Alexander Werth

Alexander Werth (4 February 1901, St Petersburg – 5 March 1969, Paris) was a Russian-born, naturalized British writer, journalist, and war correspondent.

Biography

Werth's family fled to the United Kingdom in the wake of the Russian Revolution.

Werth wrote about France in the prewar period and about Russia in World War II, especially the Battle of Stalingrad and the Siege of Leningrad. He spoke and wrote both Russian and English at the native level. His best-known work is Russia at War 1941 to 1945, (London, 1964) a behind-the-scenes look at life in the wartime Soviet Union; he spent the war there as the BBC's correspondent, and had unrivalled access due to the combination of his BBC press credentials and his ability to function as a native Russian speaker.

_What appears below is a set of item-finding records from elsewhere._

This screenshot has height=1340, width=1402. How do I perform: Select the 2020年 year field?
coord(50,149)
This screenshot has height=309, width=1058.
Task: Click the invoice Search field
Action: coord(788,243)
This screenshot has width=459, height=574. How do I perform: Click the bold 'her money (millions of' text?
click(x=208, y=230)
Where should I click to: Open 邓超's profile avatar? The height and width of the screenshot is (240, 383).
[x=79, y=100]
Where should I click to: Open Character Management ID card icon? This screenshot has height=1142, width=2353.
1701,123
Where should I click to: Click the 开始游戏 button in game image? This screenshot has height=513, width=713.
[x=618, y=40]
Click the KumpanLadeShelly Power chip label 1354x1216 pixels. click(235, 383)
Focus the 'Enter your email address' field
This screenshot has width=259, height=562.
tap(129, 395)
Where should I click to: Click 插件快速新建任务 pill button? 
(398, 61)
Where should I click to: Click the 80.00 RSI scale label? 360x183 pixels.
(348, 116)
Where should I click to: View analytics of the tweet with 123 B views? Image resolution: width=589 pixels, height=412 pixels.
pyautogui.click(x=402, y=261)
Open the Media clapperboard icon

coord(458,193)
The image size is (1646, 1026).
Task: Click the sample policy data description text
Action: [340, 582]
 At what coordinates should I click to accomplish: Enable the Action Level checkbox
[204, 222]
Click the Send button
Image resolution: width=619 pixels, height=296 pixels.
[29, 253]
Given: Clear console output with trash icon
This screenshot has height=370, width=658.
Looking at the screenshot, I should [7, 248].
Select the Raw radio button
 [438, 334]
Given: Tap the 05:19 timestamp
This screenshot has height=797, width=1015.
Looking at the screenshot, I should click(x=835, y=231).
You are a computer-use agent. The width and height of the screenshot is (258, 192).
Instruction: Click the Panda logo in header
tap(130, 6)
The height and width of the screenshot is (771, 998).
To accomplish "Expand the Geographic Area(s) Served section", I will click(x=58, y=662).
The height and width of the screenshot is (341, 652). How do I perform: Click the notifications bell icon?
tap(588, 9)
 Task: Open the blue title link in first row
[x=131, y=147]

Majdanek concentration camp

Red Army soldiers examining the ovens at Majdanek, following the camp's liberation, summer 1944

Werth was among a group of journalists to visit the Majdanek concentration and extermination camp after it had been discovered by the advancing Red Army. He filed a report on the atrocities that had been committed there, but the BBC initially refused to broadcast it, believing that it was too incredible to be true and suspecting a Soviet propaganda stunt.[1]

He was the Moscow correspondent for the Guardian newspaper from 1946 to 1949. He was one of the first outsiders to be allowed into Stalingrad after the battle. Other works include: France 1940-1955: the de Gaulle Revolution; Moscow 41; The Last Days of Paris: a Journalist's Diary; Leningrad; The Year of Stalingrad; and Musical Uproar in Moscow.

His son Nicolas Werth is a well-known French historian (Directeur de recherche au CNRS) who specializes in the history of the Soviet Union.